The reported incidence of evisceration after post-PK trauma is up to 18.6%(1-3). Among the 16 patients, five had trauma after ke ra toplasty; three of them underwent evisceration as the primary treatment following trauma because of advanced prolapse and loss of intraocular tissues, and two of them were eviscerated because of traumatic endophthalmitis. The incidence of trauma after PK is reportedly 0.6%-5.8%(15-17). In our clinic, the incidence of post-PK trauma is 2.5%, with 0.17% of these cases having undergone evisceration. Kawashima et al.(2) reported that eight of 36 eyes with lens damage underwent evisceration after post-PK trauma. Friedman(1) reported two cases who underwent enucleation after blunt ocular trauma with retinal detachment and massive intraocular hemorrhage 4 and 6 years after transplantation, respectively. Williams et al.(3) reported that among 15 cases, nine had posterior segment involvement and only one of them underwent evisceration as a result of globe disruption. In our study, lens damage with vitreous prolapse and intense he morrhage was observed in all the three eyes that underwent evisceration, but retinal detachment was seen in only one eye.

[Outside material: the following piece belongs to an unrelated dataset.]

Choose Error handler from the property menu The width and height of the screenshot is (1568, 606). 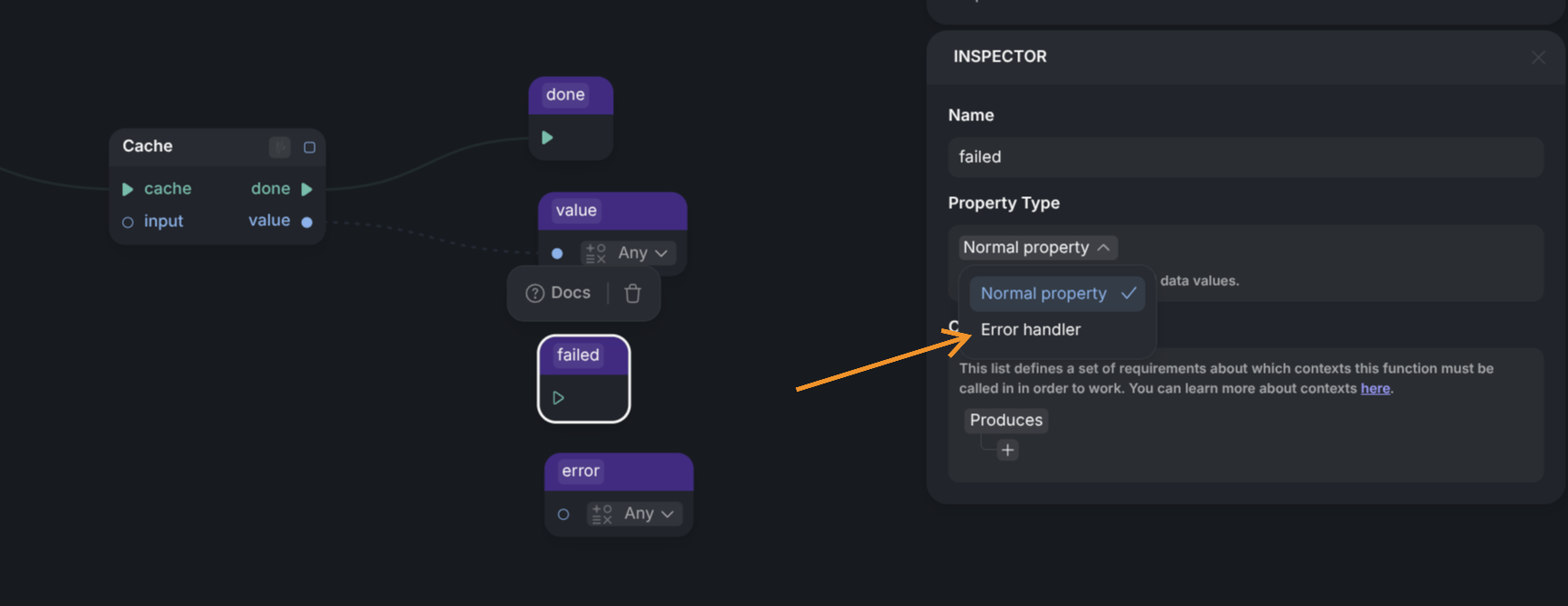[1031, 329]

In the current study, four eyes were eviscerated because of corneal melting. Corneal melting is predominantly observed in patients with systemic disorders such as rheumatoid arthritis and lupus(18). In RA, keratolysis is not a rare disorder that can destroy corneal stroma, resulting in descemetocele formation and melting(18). None of the subjects in our study had a systemic disorder, but all of them were detected to have persistent epithelial defects during follow-up visits. All patients who underwent evisceration as a result of corneal melting had dry eye. Various studies have suggested that transecting corneal nerves during surgery may interrupt the neural feedback loop between the ocular surface and the lacrimal glands(19). PK may lead to dry eye by both transecting corneal nerves during corneal dissection and by causing inflammation during the healing phase. Thus, patients scheduled for PK should be thoroughly evaluated for dry eye development. Two of the patients who underwent evisceration because of corneal melting had undergone anterior segment surgery and had limbal failure. In the other two patients, the epithelial defects may have been caused by preservative agents in the medications used. Patients should be evaluated for accompanying systemic and ocular disorders and factors delaying wound healing prior to surgery, as well as for limbal failure before anterior and posterior segment surgeries following PK surgery; they should also be informed regarding possible surgical complications.

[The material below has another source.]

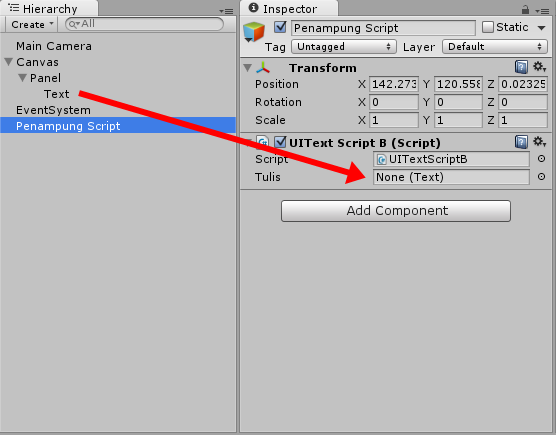Open the Tag dropdown showing Untagged
This screenshot has width=556, height=435.
(x=343, y=47)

Although keratoplasty has one of the highest success rates of tissue transplantations, our findings show that it is associated with an increased risk of evisceration. Many complications after keratoplasty are treatable. However, some complications, such as endophthalmitis and corneal melting caused by persistent epithelial defects are not treatable. These eyes have a low resistance against trauma no matter how much time passes after PK. The decision to perform the surgery should be based on the patient's characteristics in terms of their tendency to use drugs correctly, their ability or likelihood of attending follow-up visits regularly, and any associated systemic illnesses.